Чтобы избежать смешения этих идентифицированных в абстракции от трех режимов их отношений (уровней приравнивания смысла основной проблемы философии) принципов с одним из трех способов их идентификации у Йоэля, я введу новые обозначения. То, о чем говорится в «Трактате» как о различии, двойной трансгрессии и минимальном проникновении я назову «принципом основания», а то, о чем говорится как об избытке, резонансе, квазикаузальности и максимальном прилегании, я обозначу как «принцип ирредукции».

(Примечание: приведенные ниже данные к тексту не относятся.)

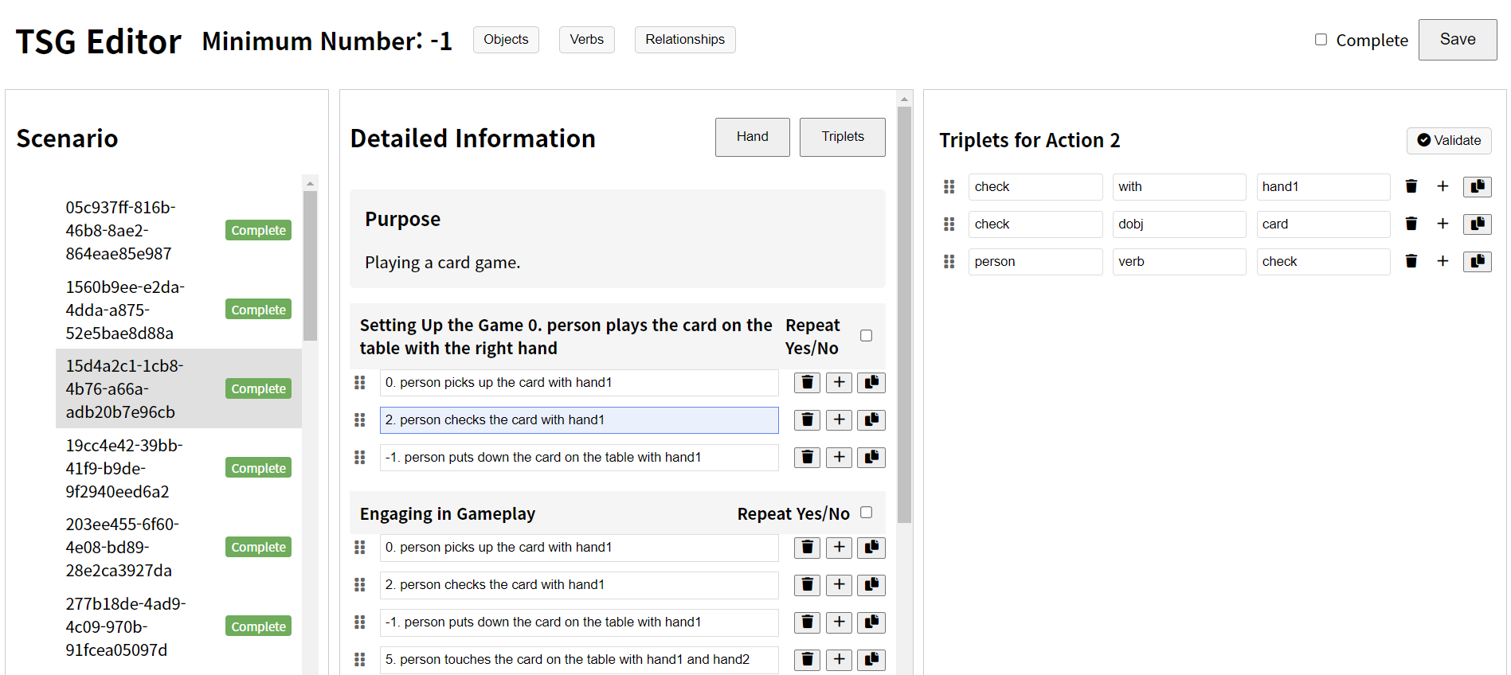1511x675 pixels.
Task: Delete action '0. person picks up the card' in Setting Up
Action: [x=807, y=383]
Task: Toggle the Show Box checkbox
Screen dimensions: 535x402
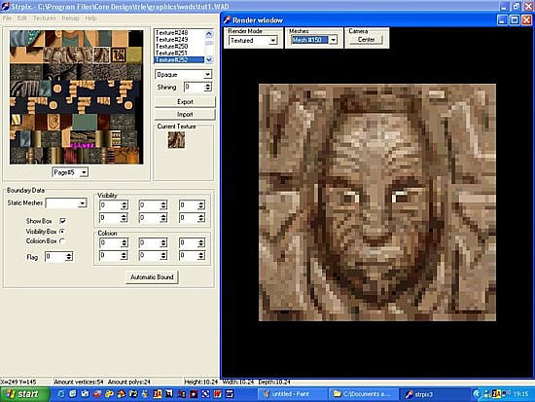Action: [x=63, y=221]
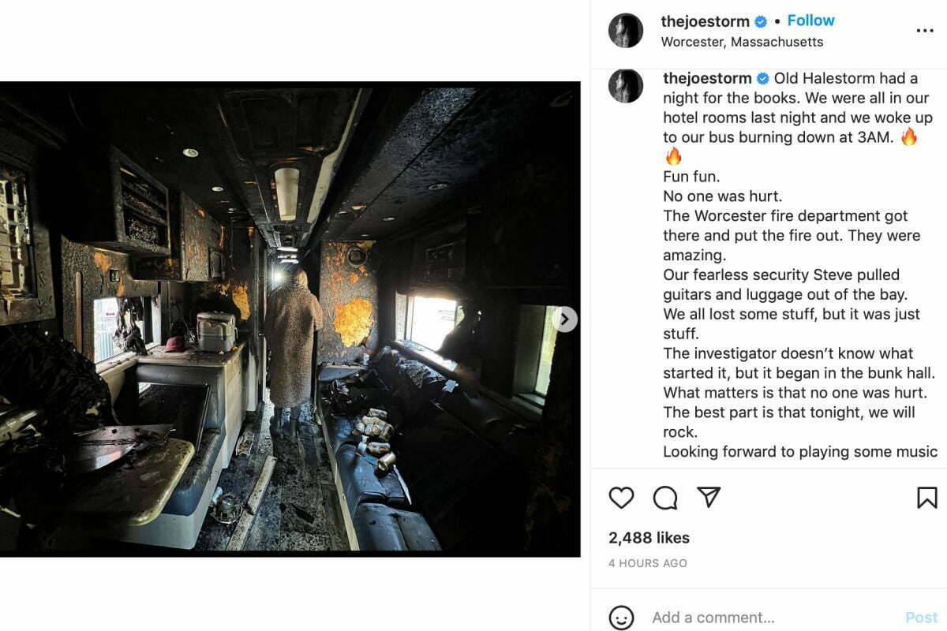Open thejoestorm username in caption
Image resolution: width=947 pixels, height=631 pixels.
click(707, 78)
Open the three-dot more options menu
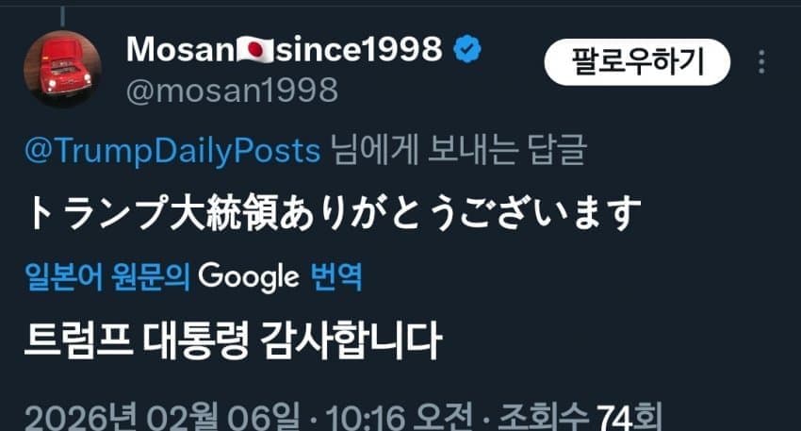The image size is (801, 431). pyautogui.click(x=761, y=63)
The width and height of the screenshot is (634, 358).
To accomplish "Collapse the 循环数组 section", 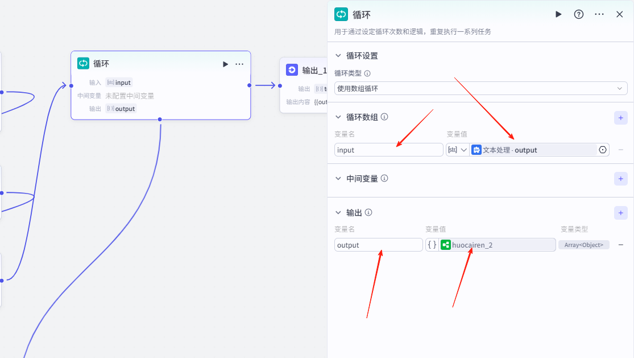I will point(338,117).

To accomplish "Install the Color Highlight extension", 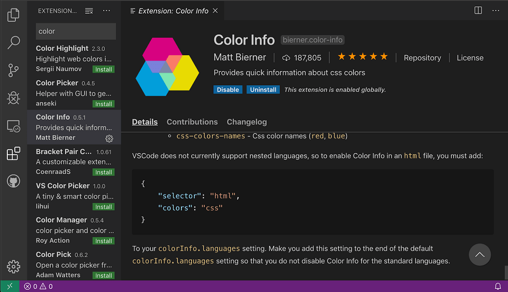I will tap(103, 69).
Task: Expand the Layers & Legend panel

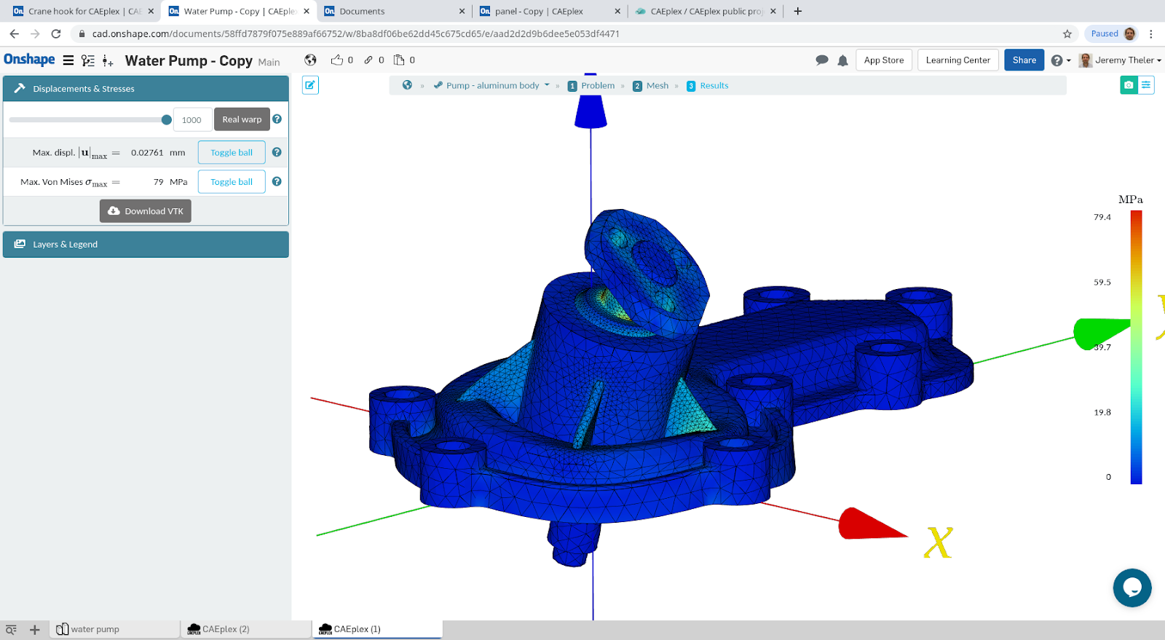Action: click(x=146, y=245)
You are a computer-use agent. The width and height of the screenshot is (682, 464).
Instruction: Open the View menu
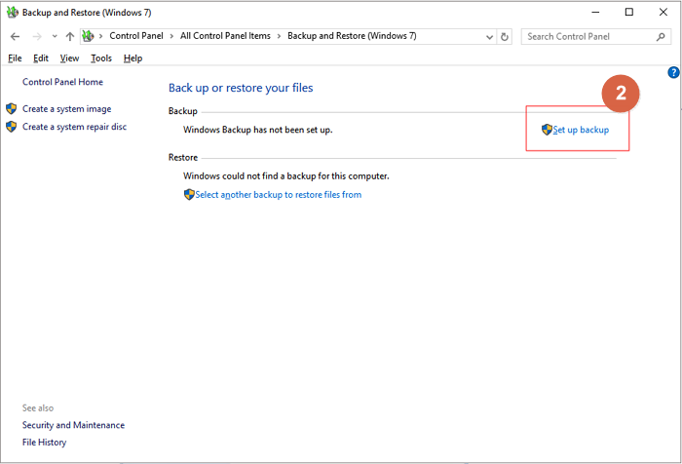point(69,58)
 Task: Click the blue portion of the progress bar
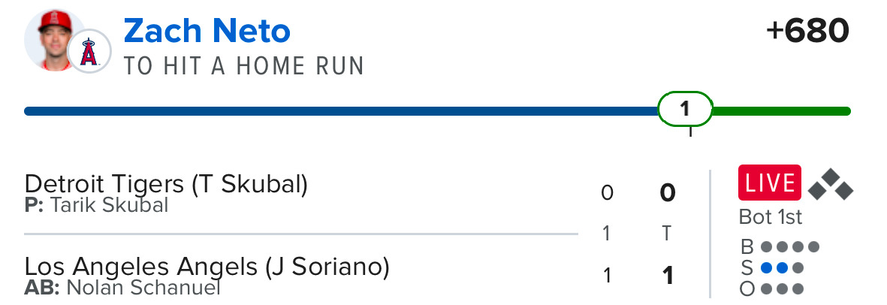click(x=338, y=111)
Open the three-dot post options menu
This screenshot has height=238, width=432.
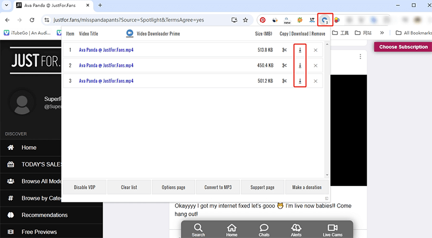[x=361, y=56]
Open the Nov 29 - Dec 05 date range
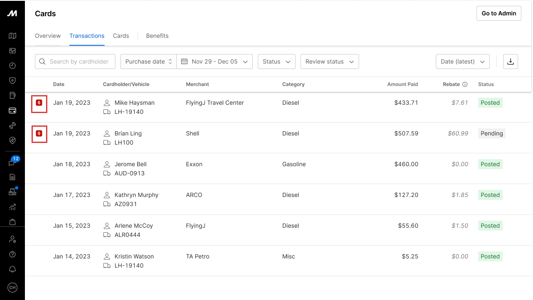 click(x=215, y=61)
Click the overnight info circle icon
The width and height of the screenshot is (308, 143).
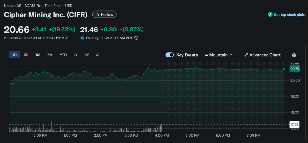point(136,38)
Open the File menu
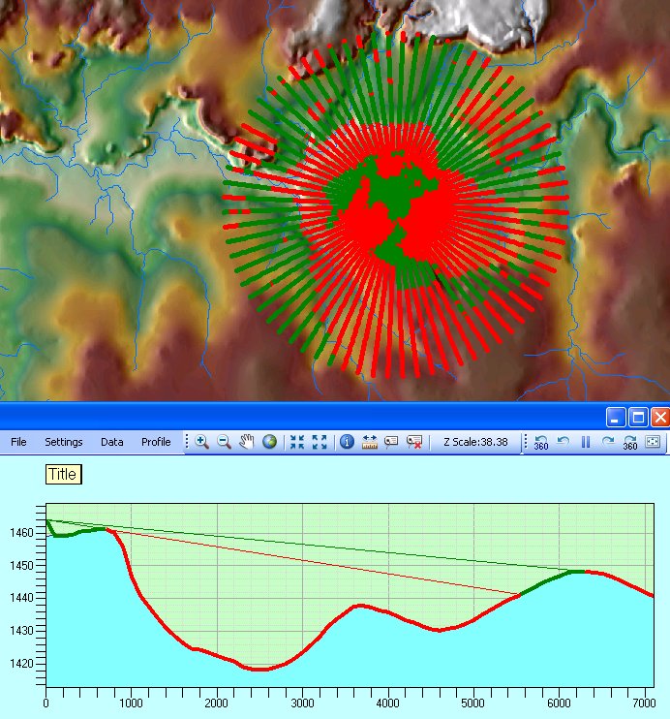 [18, 442]
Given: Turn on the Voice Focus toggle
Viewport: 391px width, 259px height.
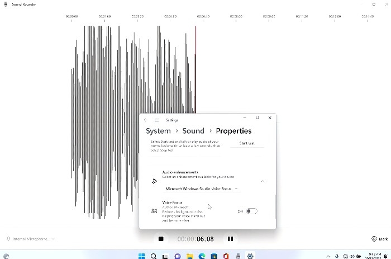Looking at the screenshot, I should (x=251, y=211).
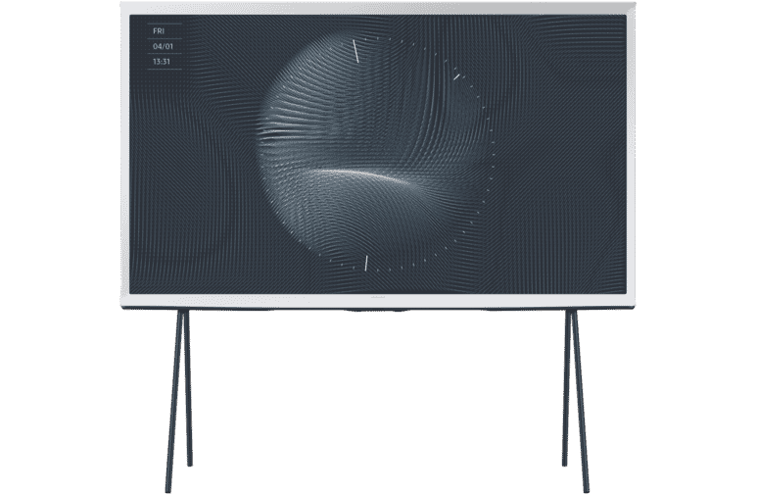Select the 04/01 date readout
This screenshot has height=495, width=757.
click(x=159, y=44)
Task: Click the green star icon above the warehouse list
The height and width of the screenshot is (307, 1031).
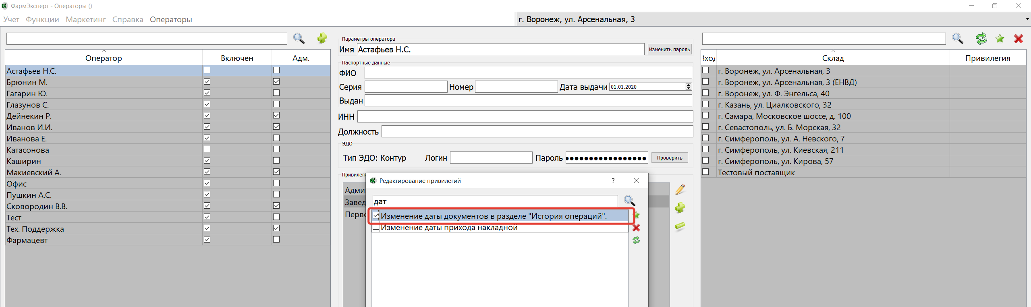Action: click(1000, 39)
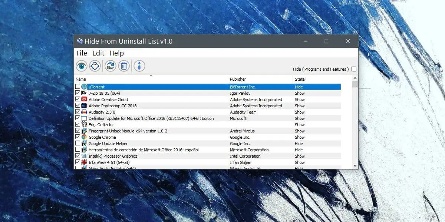Enable the Hide (Programs and Features) checkbox

[x=354, y=69]
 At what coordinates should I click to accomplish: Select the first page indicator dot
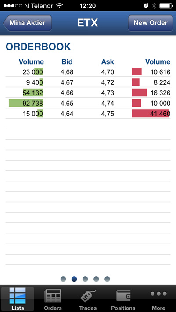click(x=63, y=279)
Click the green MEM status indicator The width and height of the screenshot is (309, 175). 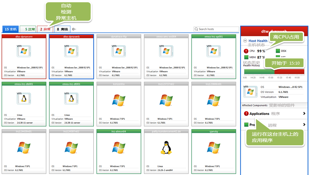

Что дает такое тривиализирующее переписывание, такое «уплощение» коинсидентальной диалектики? Какой социально-исторический смысл я могу с его помощью противопоставить смыслу коинсидентального концепта? Я допускаю, что синтетическая диалектика — а коинсидентальная диалектика является синтетической, правда, в более утонченной, чем у Гегеля, форме — на самом деле не является и никогда не являлась эффективным методом (будь то методом познания или методом преобразования действительности), но лишь несколько более адекватным по сравнению с метафизикой способом описания действительности (поскольку, в отличие от последней, она учитывает динамический аспект действительности и способна регистрировать смысл исторических тенденций). При этом адекватность диалектической интерпретации по отношению к историческому положению дел страдает, по-видимому, ровно в той степени, в какой синтетический элемент, элемент, обеспечивающий разрешение противоречий, универсальный способ записи их смысла, является симптомом, паразитарным спекулятивным наростом исторического описания (от этого симптома диалектику стремится излечить Жижек), его метафизическим рецидивом как возвращением к универсальному определению смысла бытия.

В качестве дополнительной поддержки моего способа предъявить перспективу, в которой противостояние «резонанса» и «трансгрессии» будет определено в своем материально-историческом срезе как смена эпохи доминации принципа основания эпохой ирредукции, я обращусь к статье Ирины Дуденковой «Философия как криптография» [6]. В этой работе различие «доверия» и «подозрения» операционализируется на уровне условия «распределения установленных позиций в современной континентальной философии».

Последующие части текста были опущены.